**The problem**
Rewrite the listing as a Markdown table with the columns No. and Entry, starting at the line containing "Click the dancing character in purple coat" and ending at the end of the listing. Skip blank lines and leave the pictures out.

**Screen grounding examples**
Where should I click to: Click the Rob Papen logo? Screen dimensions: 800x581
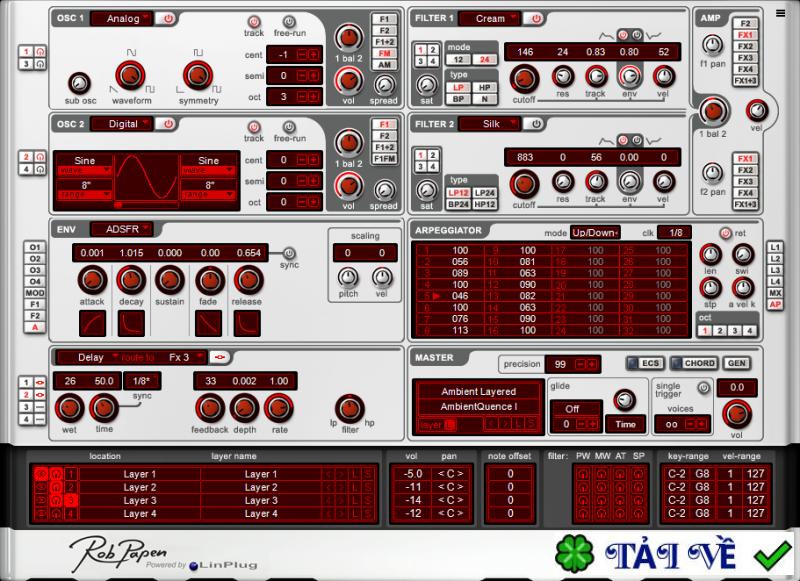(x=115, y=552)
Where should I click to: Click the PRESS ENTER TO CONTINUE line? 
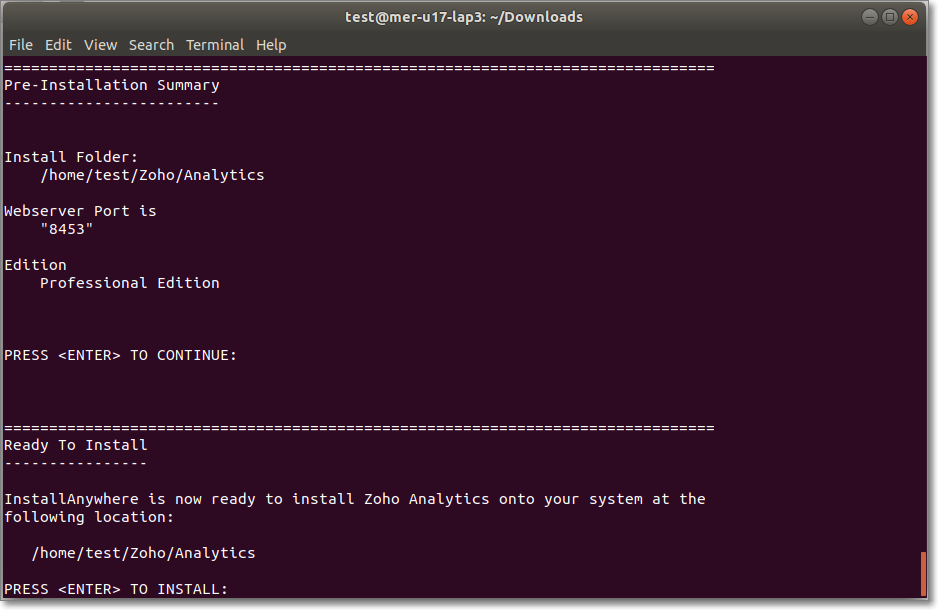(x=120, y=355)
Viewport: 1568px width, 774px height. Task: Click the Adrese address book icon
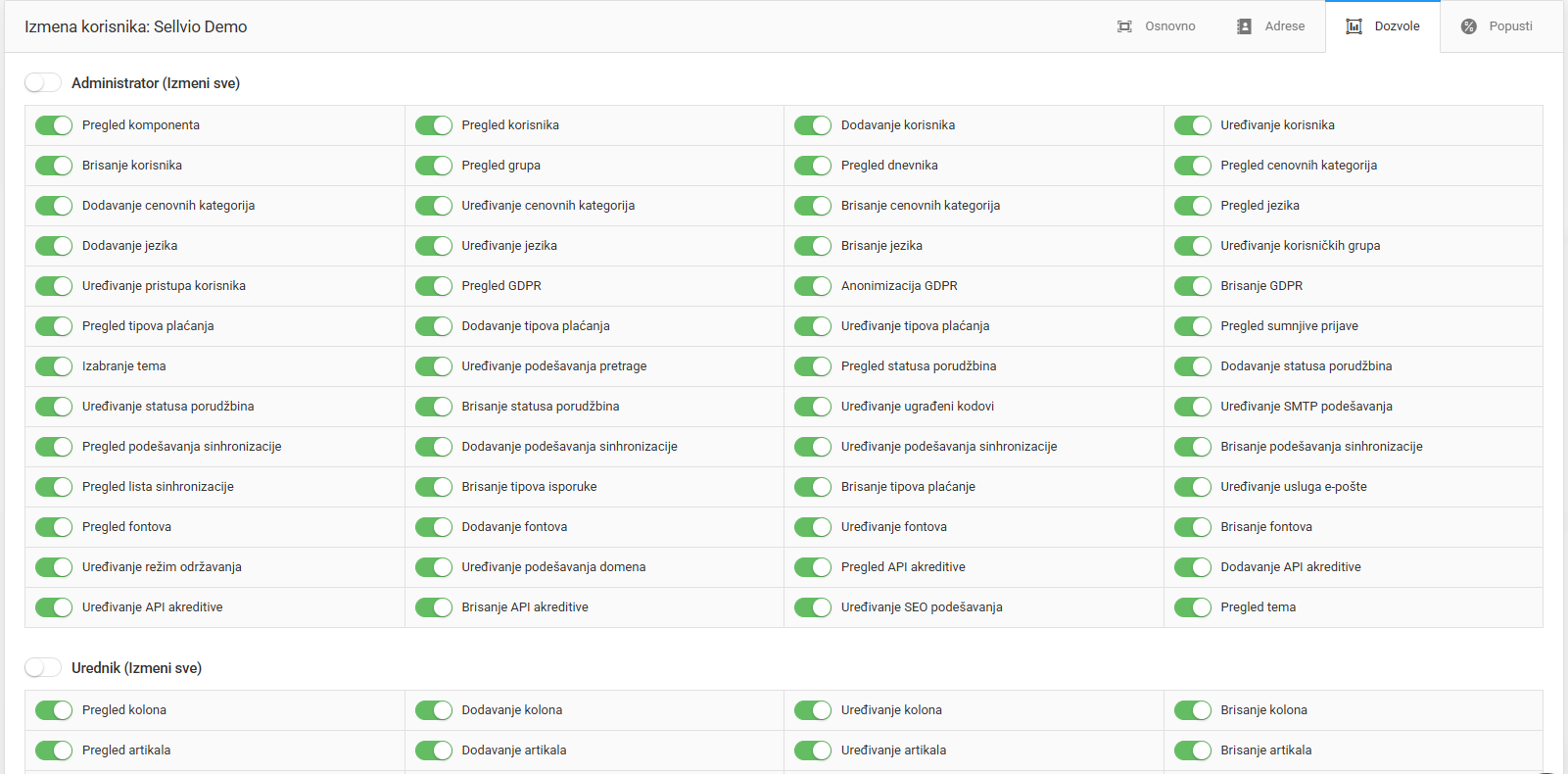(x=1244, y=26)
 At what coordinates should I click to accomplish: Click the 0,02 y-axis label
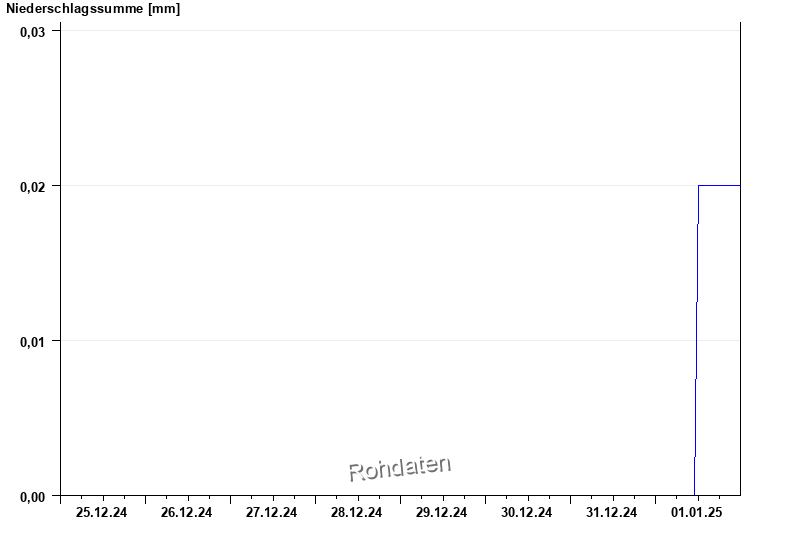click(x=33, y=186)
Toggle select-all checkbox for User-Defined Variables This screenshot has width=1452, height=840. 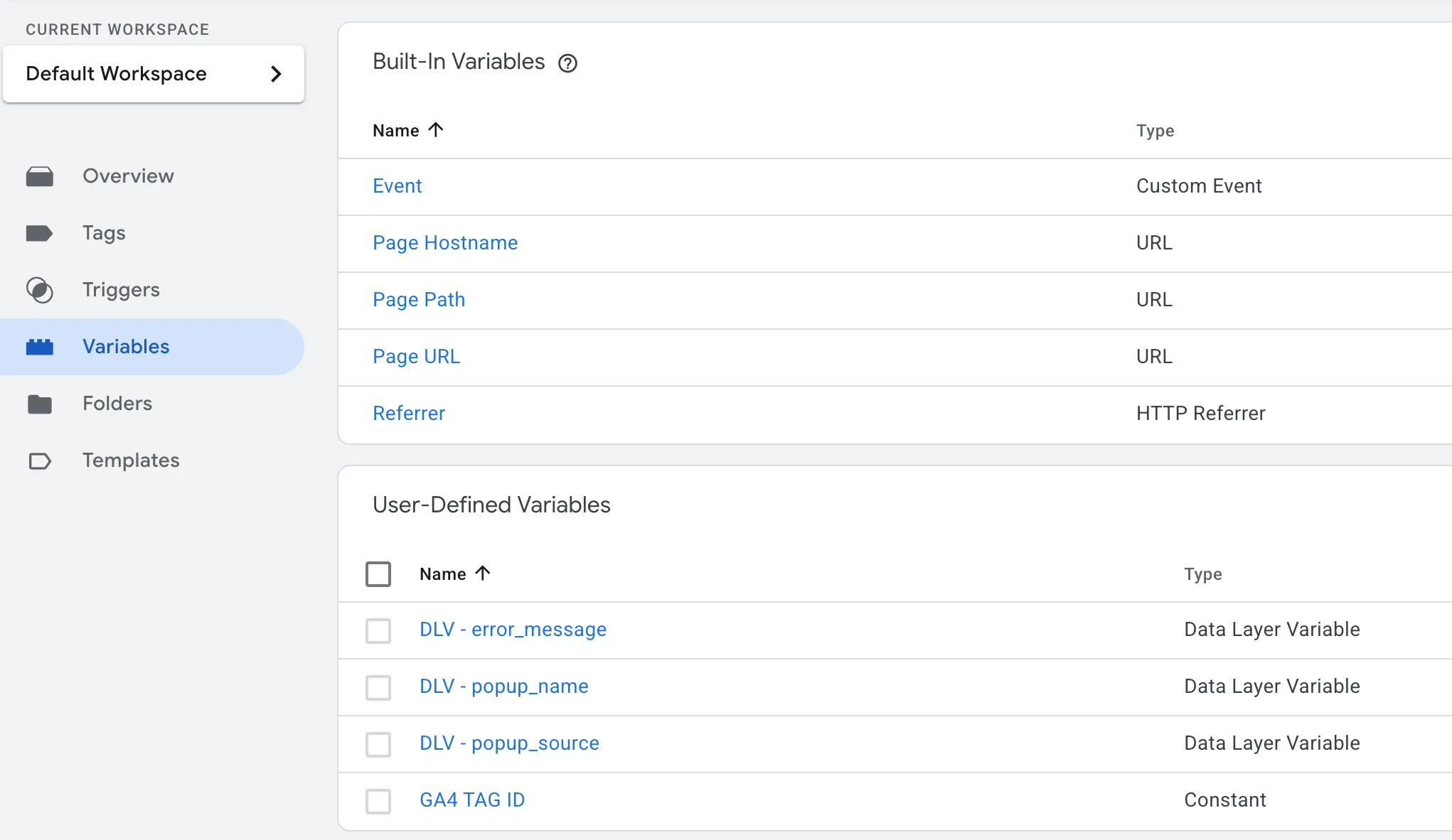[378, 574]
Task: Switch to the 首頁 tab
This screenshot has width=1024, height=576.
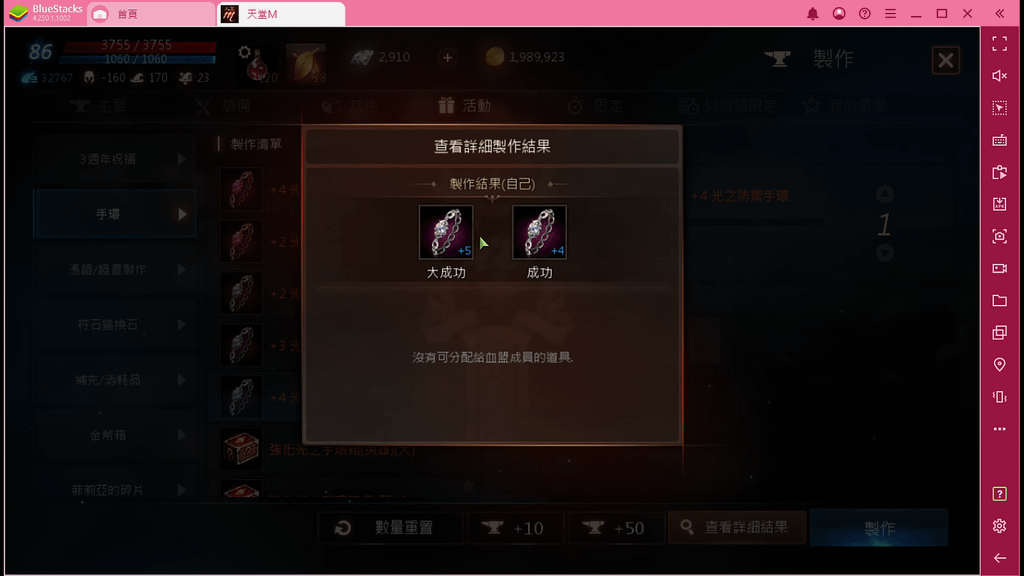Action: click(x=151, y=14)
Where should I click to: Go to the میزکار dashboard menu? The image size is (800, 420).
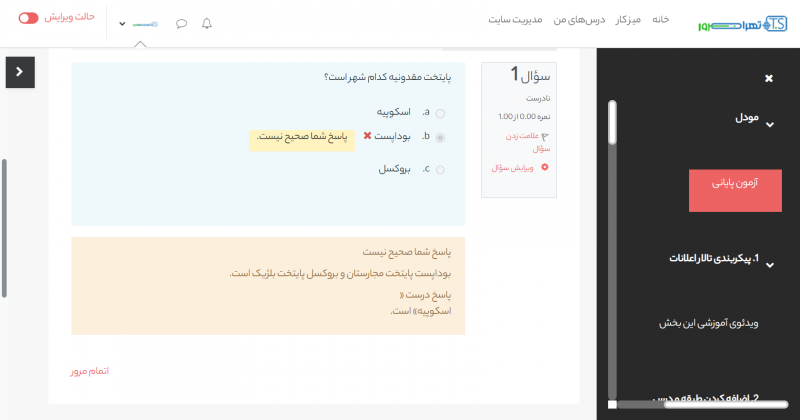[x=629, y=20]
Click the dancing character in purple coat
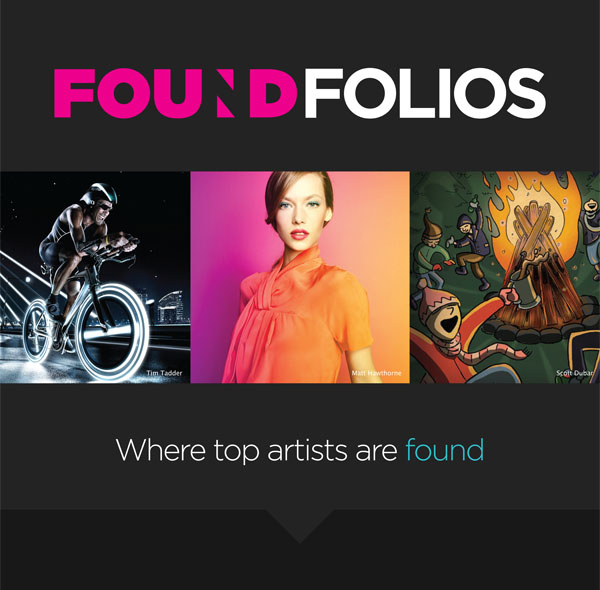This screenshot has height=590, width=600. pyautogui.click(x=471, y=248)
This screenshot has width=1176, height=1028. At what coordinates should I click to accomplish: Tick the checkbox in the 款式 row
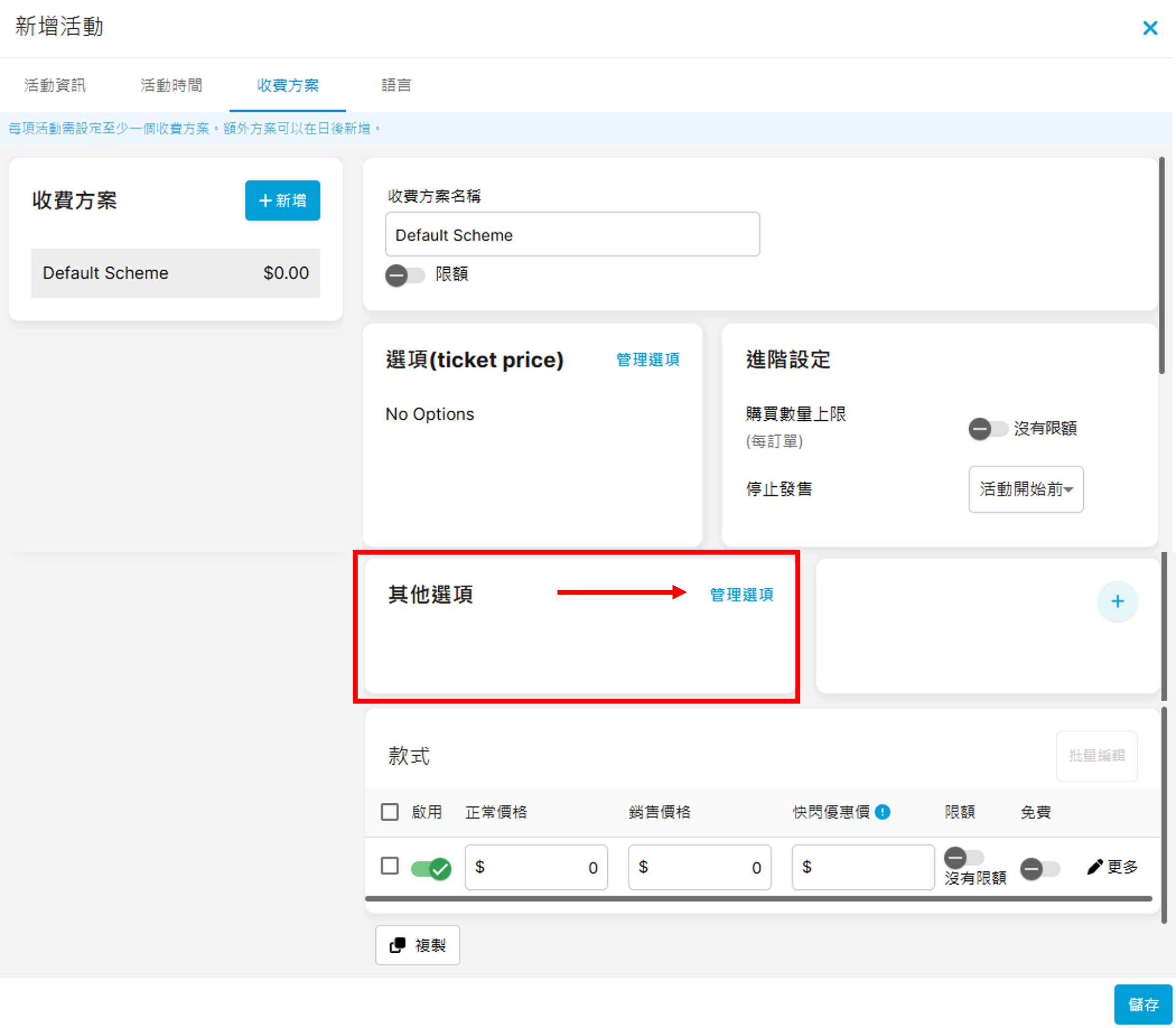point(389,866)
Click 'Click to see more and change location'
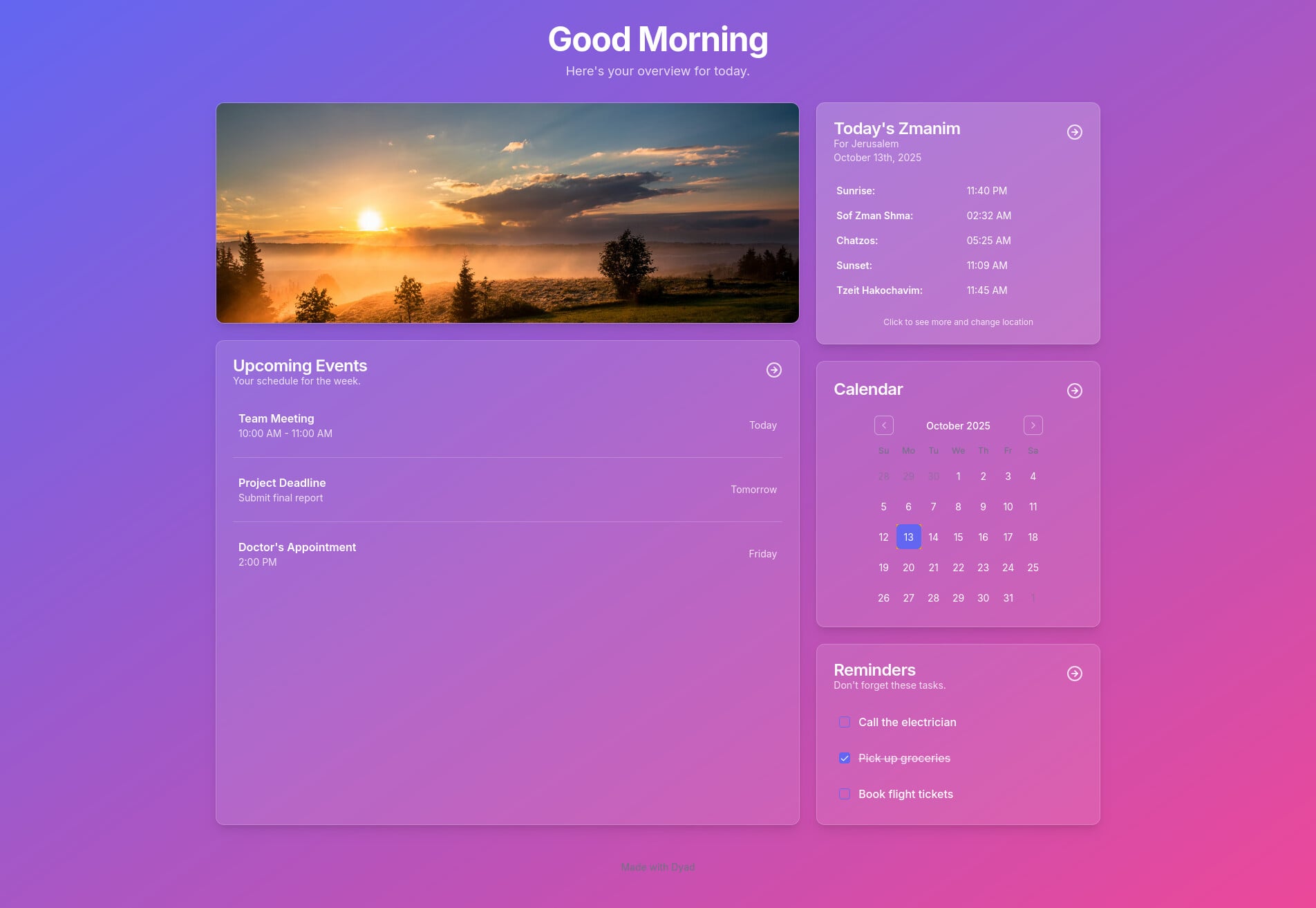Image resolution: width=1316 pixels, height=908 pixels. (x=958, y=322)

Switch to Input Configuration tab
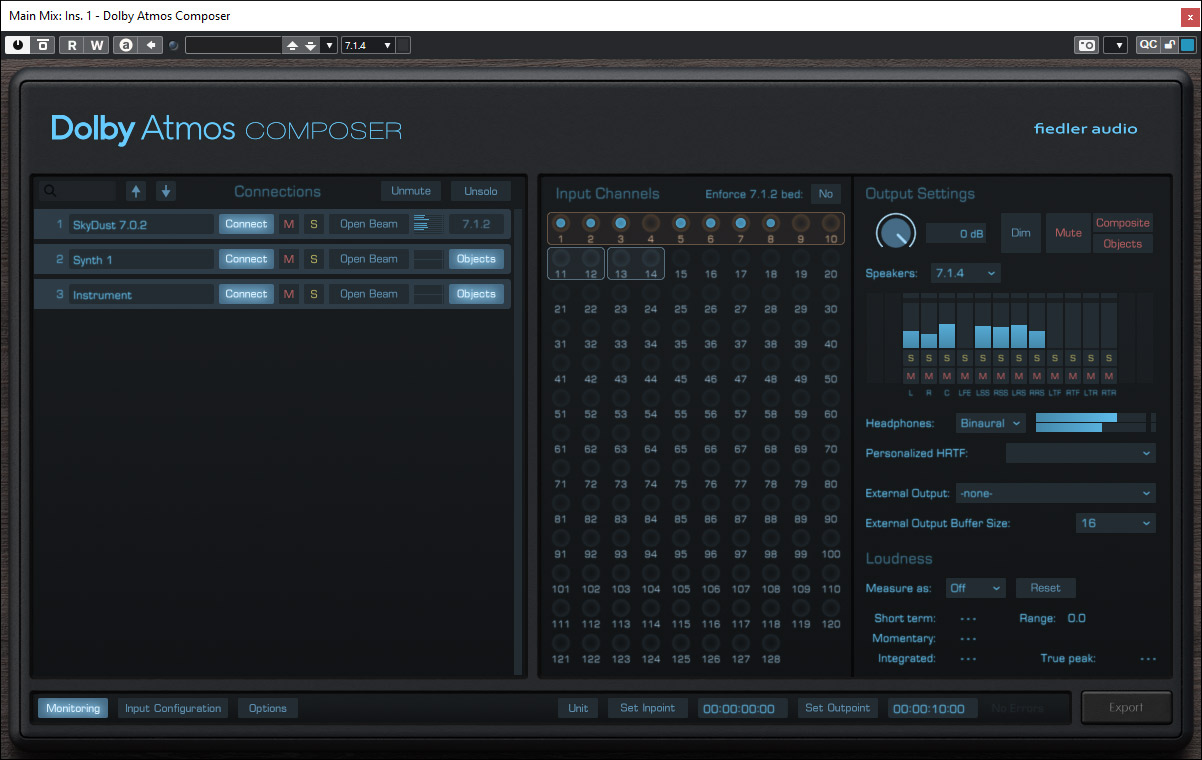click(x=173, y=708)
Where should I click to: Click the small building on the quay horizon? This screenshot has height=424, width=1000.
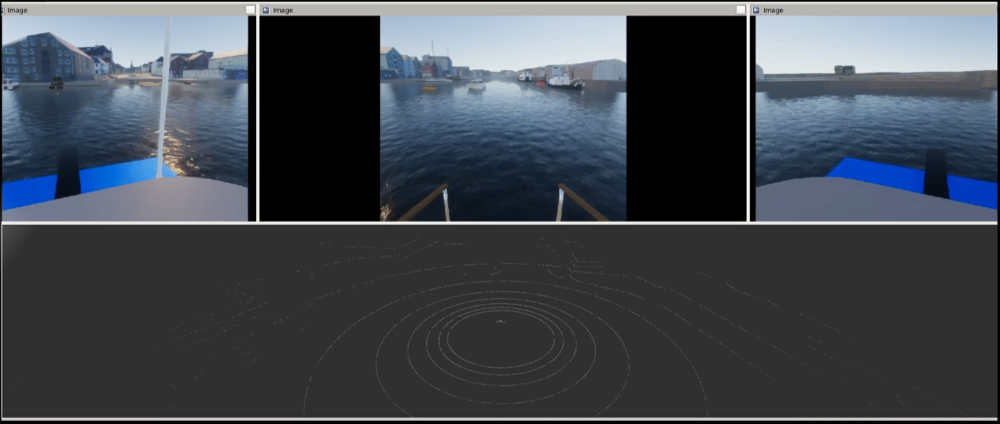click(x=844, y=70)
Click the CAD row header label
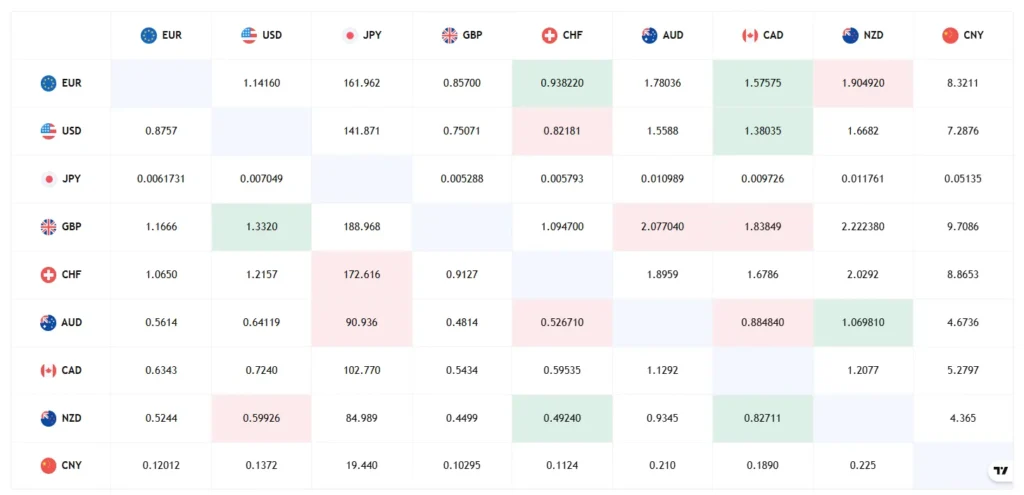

**The reply**
| No. | Entry |
|---|---|
| 1 | Click the dancing character in purple coat |
| 2 | This screenshot has height=590, width=600. pyautogui.click(x=471, y=248) |
| 3 | This screenshot has width=1176, height=1028. At what coordinates should I click to accomplish: Tick the checkbox in the 款式 row |
| 4 | point(389,866) |
| 5 | Click 'Click to see more and change location' |
| 6 | Image resolution: width=1316 pixels, height=908 pixels. (x=958, y=322) |
| 7 | Switch to Input Configuration tab |
| 8 | click(x=173, y=708) |
| 9 | Where should I click to: Click the small building on the quay horizon? This screenshot has height=424, width=1000. |
| 10 | click(x=844, y=70) |
| 11 | Click the CAD row header label |